### Work required:
Taking the line with "You are a computer-use" as the first and the line with "Viewport: 1043px width, 639px height." as the last, set down the lines below exactly, pictures excluded.

-*-

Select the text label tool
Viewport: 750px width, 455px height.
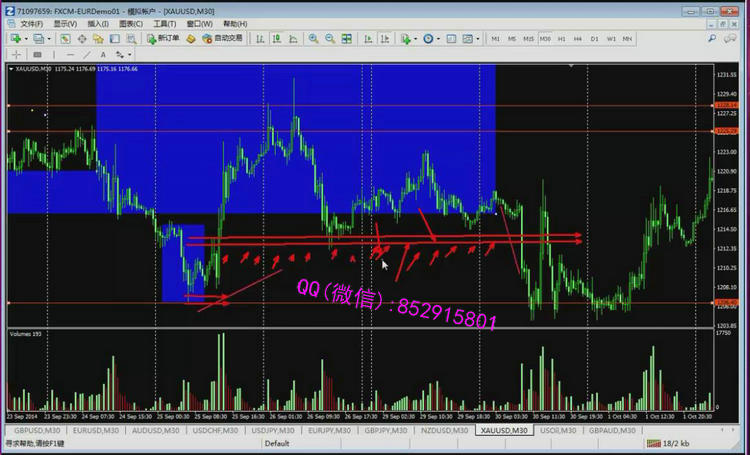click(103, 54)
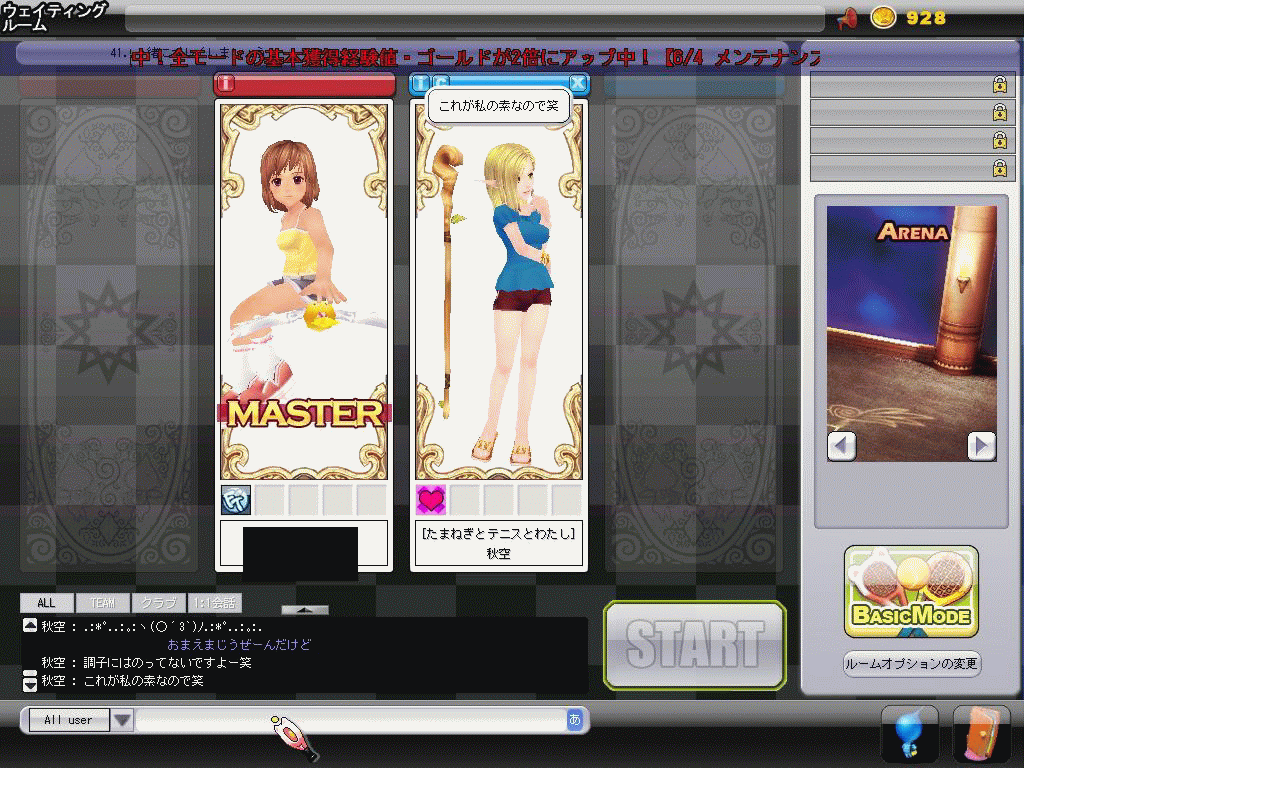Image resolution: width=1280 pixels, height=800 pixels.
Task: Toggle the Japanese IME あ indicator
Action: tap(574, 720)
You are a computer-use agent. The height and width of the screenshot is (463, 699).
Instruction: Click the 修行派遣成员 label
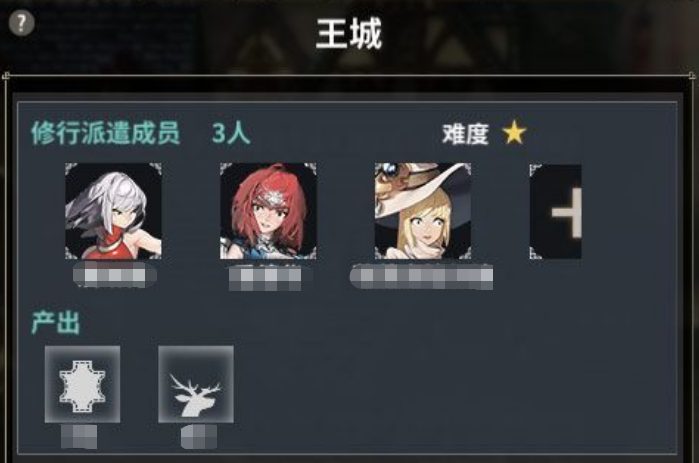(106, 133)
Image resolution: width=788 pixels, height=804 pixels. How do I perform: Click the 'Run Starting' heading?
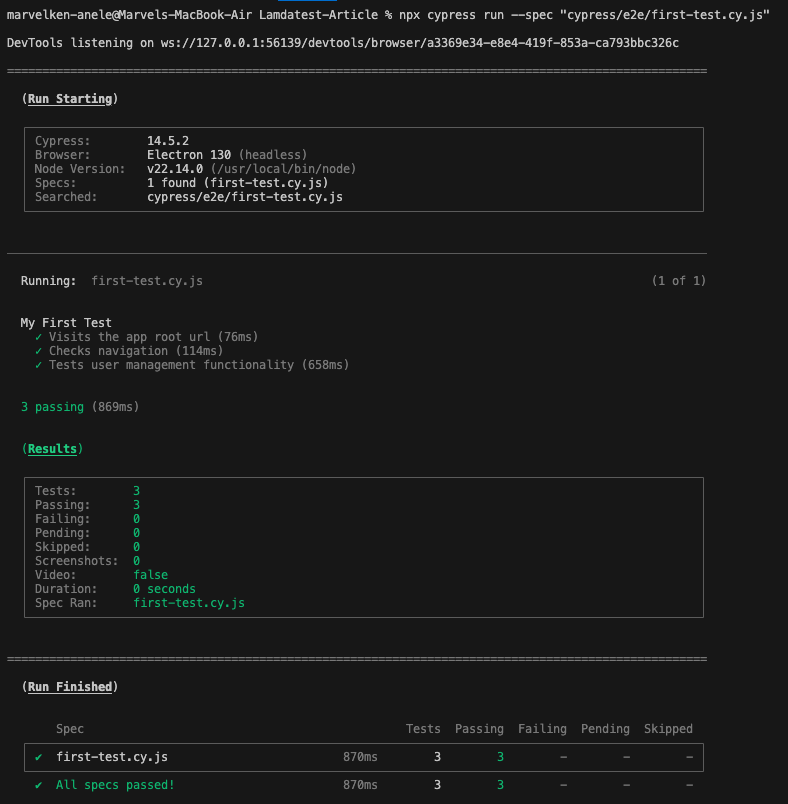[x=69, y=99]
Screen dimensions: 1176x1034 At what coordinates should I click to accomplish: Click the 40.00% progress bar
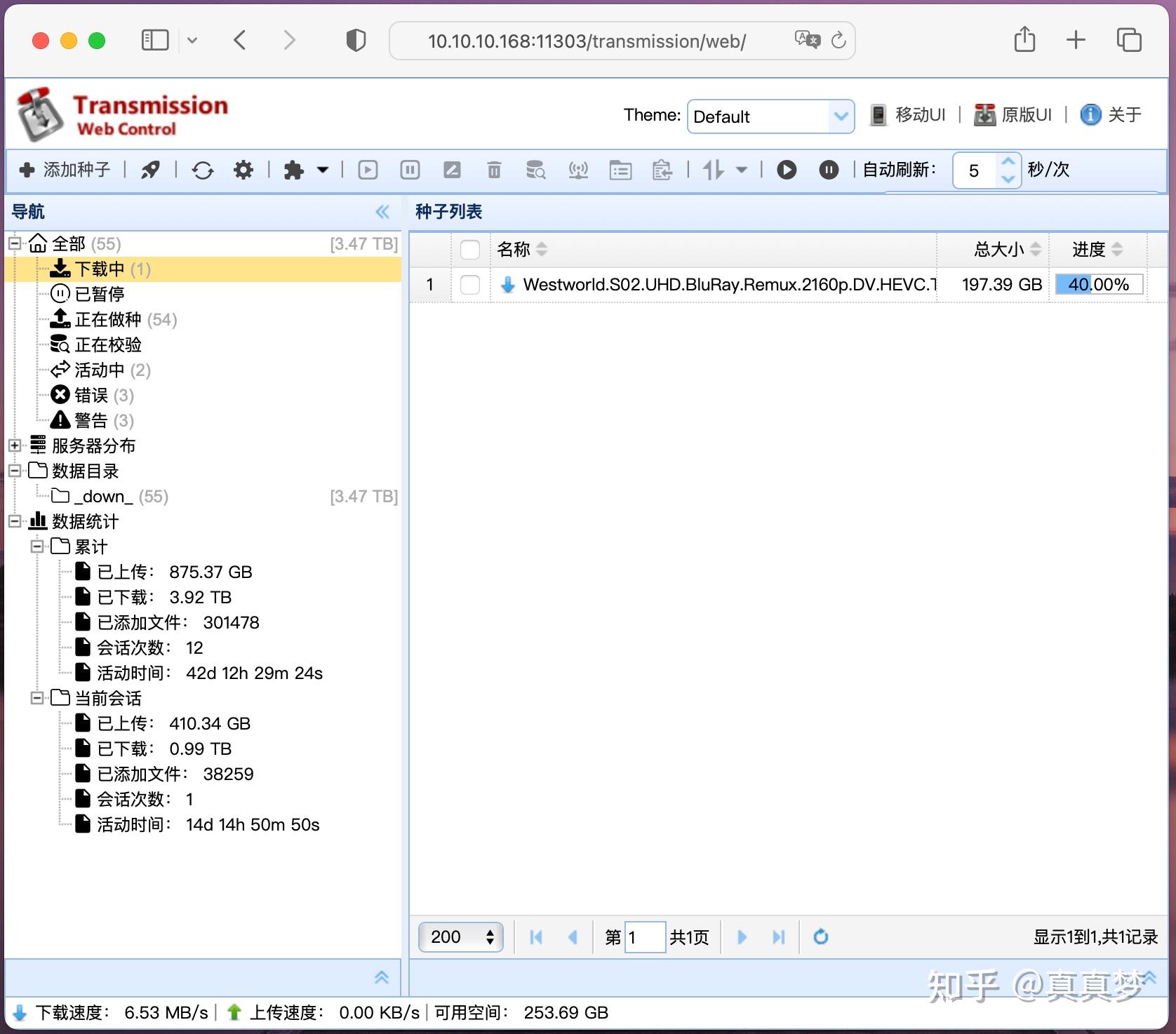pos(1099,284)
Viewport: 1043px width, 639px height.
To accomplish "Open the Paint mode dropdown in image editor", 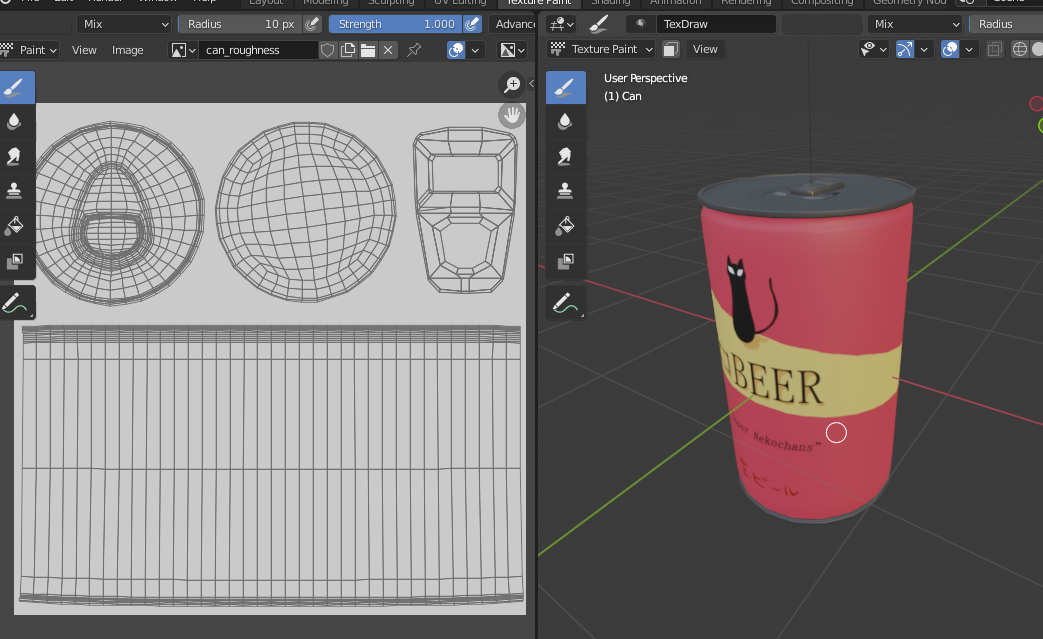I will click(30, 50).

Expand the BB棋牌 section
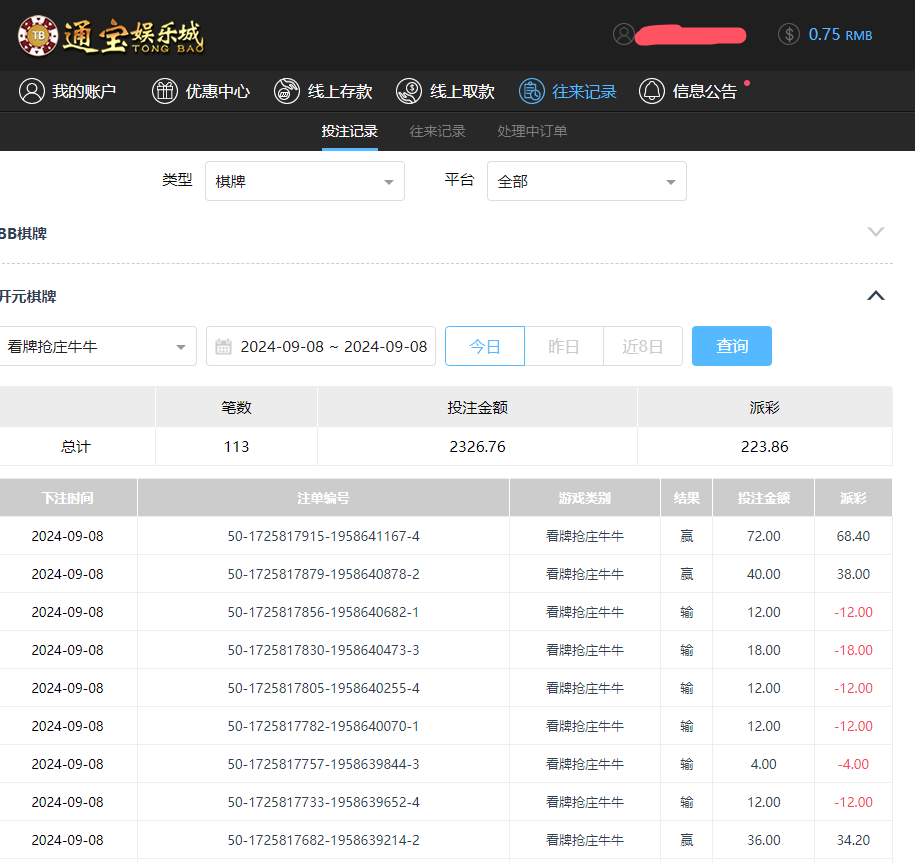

-*-

### Output of the exercise:
You are a computer-use agent. The height and width of the screenshot is (463, 699).
Instruction: Click the 修行派遣成员 label
(106, 133)
Image resolution: width=788 pixels, height=804 pixels. How do I perform: Click the 'Run Starting' heading?
[x=69, y=99]
Screen dimensions: 1176x1034 At what coordinates should I click to accomplish: Click the 40.00% progress bar
pos(1099,284)
Viewport: 1043px width, 639px height.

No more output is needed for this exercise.